The assembler apparently won’t try a mov instruction, or put the constant in the literal pool without the = prefix.

With the = prefix, the assembler treats the case where the argument is a label differently than the case where the argument is a constant defined with a .set directive. For a neo like me, this distinction can be subtle.

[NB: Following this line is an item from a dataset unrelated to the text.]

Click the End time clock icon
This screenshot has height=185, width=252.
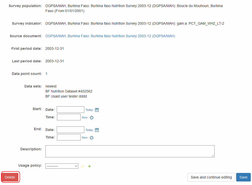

The case where the argument is a label is the one you described. In that case the assembler loads the contents of the address defined by the label into the destination register. The startup vectors dissassemble as

00000000 <_startup>:
   0:	e59ff018 	ldr	pc, [pc, #24]	; 20 <Reset_Addr>
   4:	e59ff018 	ldr	pc, [pc, #24]	; 24 <Undef_Addr>
   8:	e59ff018 	ldr	pc, [pc, #24]	; 28 <SWI_Addr>
   c:	e59ff018 	ldr	pc, [pc, #24]	; 2c <PAbt_Addr>
  10:	e59ff018 	ldr	pc, [pc, #24]	; 30 <DAbt_Addr>
  14:	b8a06f58 	stmltia	r0!, {r3, r4, r6, r8, r9, sl, fp, sp, lr}
  18:	e59ff018 	ldr	pc, [pc, #24]	; 38 <IRQ_Addr>
  1c:	e59ff018 	ldr	pc, [pc, #24]	; 3c <FIQ_Addr>

but

.set U0RBR,           0x90000000        /* test */
            ldr   r1, =U0RBR             /* UART0 base                      */

produces

  70:	e3a01209 	mov	r1, #-1879048192	; 0x90000000

In this case, the assembler loaded the constant into the destination register. It did not try to load the value found at the address of the constant into the register.](http://www.gnuarm.com/pdf/as.pdf)

The two forms do the same thing, except =symbol automatically puts the reference in a literal pool. This can be issue with the vectors since there is no guarantee where the pool is placed, technically it might end up outside the mappable vector region.

Thanks, both of you.

hsutherl, it’s exactly as you’ve said.

LDR Rd, label

places the value being held at address {label} into Rd.

LDR RD, =label

places the address value of the label into Rd. It may add the value of the address to a literal pool to make it available.

There’s a reasonable explanation in ARM Assembly Language - an Introduction by J. R. Gibson, and I’ve checked the disassembly as well.